Double Enquête : Les Policiers Également Sous Surveillance
Mais l’affaire ne s’arrête pas là. Car si le conducteur est en garde à vue, il n’est pas le seul. Les deux policiers qui ont ouvert le feu sont eux aussi placés en garde à vue. Une procédure inhabituelle qui illustre la complexité juridique de ce drame.
L’IGPN, la police des polices, a été saisie. Une enquête est ouverte pour violence par arme par personnes dépositaires de l’autorité publique. Les tirs étaient-ils justifiés ? Les conditions d’ouverture du feu restent floues. Le procureur lui-même l’a reconnu : tout reste « encore à déterminer ».
Deux procédures parallèles sont donc en cours. D’un côté, l’enquête sur le conducteur : refus d’obtempérer, tentative d’homicide sur policier, non-assistance à personne en péril.
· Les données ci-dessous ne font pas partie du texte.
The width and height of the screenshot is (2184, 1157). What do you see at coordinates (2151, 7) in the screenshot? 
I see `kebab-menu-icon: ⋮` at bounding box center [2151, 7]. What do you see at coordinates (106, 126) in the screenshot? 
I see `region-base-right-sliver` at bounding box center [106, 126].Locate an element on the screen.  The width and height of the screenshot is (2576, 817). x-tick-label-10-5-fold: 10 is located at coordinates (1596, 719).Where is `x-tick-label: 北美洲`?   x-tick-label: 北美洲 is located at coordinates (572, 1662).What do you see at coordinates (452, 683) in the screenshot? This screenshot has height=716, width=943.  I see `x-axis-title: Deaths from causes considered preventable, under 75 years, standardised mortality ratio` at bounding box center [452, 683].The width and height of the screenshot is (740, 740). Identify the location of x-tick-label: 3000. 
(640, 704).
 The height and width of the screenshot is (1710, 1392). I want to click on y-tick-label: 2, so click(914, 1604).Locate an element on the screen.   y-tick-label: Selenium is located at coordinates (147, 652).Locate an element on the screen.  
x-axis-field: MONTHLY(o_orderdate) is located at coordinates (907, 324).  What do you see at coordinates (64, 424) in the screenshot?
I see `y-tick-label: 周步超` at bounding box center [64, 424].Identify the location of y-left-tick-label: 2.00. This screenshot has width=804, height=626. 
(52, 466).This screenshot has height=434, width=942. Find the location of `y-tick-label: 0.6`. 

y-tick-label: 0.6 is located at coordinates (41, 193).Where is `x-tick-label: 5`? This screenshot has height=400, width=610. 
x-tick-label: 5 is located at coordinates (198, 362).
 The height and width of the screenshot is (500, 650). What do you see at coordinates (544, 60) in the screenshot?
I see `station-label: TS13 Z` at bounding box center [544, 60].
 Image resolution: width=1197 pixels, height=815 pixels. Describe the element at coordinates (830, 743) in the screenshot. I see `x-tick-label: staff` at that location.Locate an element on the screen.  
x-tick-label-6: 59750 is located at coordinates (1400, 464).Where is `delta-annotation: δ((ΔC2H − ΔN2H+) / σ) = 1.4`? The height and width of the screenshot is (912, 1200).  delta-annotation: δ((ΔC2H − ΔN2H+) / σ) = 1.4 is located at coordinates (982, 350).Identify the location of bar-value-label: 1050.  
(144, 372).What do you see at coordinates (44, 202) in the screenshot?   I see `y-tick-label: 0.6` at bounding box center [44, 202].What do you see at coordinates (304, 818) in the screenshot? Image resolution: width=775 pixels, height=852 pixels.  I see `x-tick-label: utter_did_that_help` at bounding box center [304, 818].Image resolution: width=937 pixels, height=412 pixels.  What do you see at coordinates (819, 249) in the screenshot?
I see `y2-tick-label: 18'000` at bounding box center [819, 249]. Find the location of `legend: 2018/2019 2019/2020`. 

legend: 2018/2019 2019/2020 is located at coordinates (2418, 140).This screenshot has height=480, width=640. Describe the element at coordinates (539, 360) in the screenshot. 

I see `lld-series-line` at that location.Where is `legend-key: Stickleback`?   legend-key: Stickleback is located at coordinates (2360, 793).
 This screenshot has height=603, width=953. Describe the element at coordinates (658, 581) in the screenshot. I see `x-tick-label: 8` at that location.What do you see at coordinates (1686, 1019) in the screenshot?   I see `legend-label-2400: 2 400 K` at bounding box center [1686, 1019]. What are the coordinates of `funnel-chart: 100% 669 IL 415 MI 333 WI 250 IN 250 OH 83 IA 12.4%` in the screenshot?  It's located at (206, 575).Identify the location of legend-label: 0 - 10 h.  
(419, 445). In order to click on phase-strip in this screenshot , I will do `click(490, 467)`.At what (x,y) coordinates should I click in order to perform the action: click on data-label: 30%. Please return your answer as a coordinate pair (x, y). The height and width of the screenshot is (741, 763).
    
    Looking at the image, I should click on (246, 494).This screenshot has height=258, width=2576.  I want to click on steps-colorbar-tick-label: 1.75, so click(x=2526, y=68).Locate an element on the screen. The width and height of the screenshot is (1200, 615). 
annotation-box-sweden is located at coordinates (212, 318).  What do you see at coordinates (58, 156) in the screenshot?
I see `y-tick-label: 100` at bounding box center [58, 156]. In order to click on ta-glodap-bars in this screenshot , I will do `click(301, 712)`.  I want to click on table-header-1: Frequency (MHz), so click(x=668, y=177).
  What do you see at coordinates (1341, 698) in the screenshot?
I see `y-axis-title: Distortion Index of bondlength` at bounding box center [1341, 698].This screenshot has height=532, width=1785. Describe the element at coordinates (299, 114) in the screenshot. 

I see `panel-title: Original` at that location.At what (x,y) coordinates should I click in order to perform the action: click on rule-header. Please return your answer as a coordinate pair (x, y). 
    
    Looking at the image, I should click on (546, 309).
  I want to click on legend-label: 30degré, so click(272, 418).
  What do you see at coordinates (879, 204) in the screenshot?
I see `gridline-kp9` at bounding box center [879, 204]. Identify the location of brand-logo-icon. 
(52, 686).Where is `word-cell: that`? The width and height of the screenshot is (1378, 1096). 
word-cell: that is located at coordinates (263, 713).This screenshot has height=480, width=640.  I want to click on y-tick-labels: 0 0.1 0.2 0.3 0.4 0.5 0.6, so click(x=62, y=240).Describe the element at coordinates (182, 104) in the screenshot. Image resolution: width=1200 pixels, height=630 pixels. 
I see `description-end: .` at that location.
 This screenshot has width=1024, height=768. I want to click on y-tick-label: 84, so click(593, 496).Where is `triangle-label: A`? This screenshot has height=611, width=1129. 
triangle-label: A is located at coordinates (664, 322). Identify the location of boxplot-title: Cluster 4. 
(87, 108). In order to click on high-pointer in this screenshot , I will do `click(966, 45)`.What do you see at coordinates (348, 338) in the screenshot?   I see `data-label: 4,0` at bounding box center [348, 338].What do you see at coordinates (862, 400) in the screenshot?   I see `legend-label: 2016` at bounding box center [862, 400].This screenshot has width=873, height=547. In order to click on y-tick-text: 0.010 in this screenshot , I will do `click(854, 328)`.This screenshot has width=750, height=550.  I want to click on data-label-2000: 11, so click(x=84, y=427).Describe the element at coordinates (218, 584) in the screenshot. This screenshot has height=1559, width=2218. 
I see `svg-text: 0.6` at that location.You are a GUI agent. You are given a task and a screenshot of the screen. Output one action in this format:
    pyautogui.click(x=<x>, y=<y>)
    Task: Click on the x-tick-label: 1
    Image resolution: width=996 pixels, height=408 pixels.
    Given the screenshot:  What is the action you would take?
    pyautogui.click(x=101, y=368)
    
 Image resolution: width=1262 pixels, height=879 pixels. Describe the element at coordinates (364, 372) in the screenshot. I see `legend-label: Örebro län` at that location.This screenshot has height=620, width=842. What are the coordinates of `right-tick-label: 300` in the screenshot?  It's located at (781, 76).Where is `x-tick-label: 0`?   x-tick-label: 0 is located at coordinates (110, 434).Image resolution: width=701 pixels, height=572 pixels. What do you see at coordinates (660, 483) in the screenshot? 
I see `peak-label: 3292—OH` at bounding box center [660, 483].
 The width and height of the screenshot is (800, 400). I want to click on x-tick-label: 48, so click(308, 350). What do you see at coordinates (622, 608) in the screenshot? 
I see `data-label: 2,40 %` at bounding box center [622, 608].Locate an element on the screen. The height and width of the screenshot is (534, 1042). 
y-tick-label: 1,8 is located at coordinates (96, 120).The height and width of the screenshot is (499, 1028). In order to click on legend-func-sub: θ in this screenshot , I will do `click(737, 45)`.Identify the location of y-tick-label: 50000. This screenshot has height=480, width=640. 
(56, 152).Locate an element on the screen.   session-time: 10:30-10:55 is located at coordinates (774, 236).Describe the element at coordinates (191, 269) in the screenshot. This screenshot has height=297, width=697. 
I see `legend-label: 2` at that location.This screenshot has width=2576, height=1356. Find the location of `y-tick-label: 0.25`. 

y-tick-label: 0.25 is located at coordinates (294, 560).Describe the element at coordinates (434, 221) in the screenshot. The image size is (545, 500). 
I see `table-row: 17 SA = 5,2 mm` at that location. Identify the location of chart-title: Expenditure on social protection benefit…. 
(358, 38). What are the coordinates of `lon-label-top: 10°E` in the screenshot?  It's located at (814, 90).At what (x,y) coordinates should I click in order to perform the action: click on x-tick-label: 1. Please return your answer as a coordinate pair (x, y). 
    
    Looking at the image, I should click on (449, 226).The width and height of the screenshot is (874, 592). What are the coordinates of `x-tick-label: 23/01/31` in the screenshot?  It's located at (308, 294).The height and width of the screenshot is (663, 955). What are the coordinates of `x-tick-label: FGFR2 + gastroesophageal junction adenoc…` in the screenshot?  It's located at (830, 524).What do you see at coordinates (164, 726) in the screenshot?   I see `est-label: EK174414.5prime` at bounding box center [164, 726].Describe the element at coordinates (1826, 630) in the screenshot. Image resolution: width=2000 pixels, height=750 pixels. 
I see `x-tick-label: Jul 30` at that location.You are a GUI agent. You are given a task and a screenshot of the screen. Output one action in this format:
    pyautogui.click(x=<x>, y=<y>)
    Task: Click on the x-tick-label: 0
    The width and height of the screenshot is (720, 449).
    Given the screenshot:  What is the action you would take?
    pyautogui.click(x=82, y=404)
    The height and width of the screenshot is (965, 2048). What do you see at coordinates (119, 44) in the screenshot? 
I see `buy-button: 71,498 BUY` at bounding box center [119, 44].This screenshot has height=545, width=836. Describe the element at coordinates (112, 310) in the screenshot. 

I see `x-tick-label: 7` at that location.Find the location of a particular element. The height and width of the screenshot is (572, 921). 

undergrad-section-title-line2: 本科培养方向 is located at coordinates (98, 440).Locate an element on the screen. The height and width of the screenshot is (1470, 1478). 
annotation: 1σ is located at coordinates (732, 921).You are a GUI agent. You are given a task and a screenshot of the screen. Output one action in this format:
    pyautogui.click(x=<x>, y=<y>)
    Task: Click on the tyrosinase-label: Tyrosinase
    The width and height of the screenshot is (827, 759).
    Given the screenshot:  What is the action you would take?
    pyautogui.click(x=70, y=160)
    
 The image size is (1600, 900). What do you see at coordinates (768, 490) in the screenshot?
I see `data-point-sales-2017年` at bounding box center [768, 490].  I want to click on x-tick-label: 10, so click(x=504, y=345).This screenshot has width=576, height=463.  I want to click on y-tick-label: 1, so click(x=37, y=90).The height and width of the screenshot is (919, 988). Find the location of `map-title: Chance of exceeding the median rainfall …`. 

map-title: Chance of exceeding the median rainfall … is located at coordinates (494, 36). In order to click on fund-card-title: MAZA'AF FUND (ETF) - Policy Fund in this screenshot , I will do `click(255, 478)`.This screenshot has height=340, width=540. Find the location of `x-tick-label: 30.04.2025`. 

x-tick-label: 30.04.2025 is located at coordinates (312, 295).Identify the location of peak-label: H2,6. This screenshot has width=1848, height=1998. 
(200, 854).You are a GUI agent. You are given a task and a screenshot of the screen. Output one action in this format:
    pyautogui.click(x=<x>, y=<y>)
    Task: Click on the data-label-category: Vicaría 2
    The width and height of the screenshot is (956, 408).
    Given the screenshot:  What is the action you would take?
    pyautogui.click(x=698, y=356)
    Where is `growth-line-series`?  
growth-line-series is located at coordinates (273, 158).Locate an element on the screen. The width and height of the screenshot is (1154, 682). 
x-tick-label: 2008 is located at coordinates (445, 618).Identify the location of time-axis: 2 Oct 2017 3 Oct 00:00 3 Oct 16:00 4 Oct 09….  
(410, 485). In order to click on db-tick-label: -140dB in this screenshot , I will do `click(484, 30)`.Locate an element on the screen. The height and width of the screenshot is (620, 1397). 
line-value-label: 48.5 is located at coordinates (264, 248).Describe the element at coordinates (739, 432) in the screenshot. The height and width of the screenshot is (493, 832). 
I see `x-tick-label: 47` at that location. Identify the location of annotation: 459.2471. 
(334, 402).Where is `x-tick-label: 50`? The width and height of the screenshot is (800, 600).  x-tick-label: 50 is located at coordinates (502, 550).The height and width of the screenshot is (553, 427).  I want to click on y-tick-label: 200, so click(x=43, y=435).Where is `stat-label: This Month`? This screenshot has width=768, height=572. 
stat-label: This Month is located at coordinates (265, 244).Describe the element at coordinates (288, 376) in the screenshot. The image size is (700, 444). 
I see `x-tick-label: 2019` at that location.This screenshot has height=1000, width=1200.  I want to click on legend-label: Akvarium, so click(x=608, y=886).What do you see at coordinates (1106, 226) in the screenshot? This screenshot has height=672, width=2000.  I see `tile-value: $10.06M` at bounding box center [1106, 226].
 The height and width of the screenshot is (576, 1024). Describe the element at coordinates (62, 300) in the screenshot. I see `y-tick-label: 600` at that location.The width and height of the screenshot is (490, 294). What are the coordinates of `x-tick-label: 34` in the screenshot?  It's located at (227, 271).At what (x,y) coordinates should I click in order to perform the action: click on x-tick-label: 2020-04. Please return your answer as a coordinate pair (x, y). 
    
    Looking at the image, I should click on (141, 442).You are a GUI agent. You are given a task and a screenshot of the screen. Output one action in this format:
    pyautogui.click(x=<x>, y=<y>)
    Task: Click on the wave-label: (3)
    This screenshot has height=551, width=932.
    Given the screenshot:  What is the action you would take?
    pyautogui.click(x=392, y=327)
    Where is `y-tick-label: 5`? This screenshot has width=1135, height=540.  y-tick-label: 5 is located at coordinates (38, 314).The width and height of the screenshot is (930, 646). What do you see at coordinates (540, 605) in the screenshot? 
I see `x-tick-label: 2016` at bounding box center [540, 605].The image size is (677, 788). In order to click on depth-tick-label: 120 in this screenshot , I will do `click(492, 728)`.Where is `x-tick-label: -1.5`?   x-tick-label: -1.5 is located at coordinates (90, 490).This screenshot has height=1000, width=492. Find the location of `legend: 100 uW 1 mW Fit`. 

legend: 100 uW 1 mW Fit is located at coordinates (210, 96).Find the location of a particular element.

De l’autre, l’enquête sur les forces de l’ordre : pourquoi ont-ils tiré à plusieurs reprises ? La situation représentait-elle un danger immédiat ?
La passagère grièvement blessée se trouve au centre de ce double dossier. Victime des tirs policiers, victime de l’abandon de son conducteur. Son état clinique et les circonstances exactes de ses blessures seront déterminants pour les deux enquêtes. Chaque camp devra justifier ses actes devant la justice.
Dans cette impasse de Toulon, personne ne ressort indemne. Ni physiquement, ni juridiquement.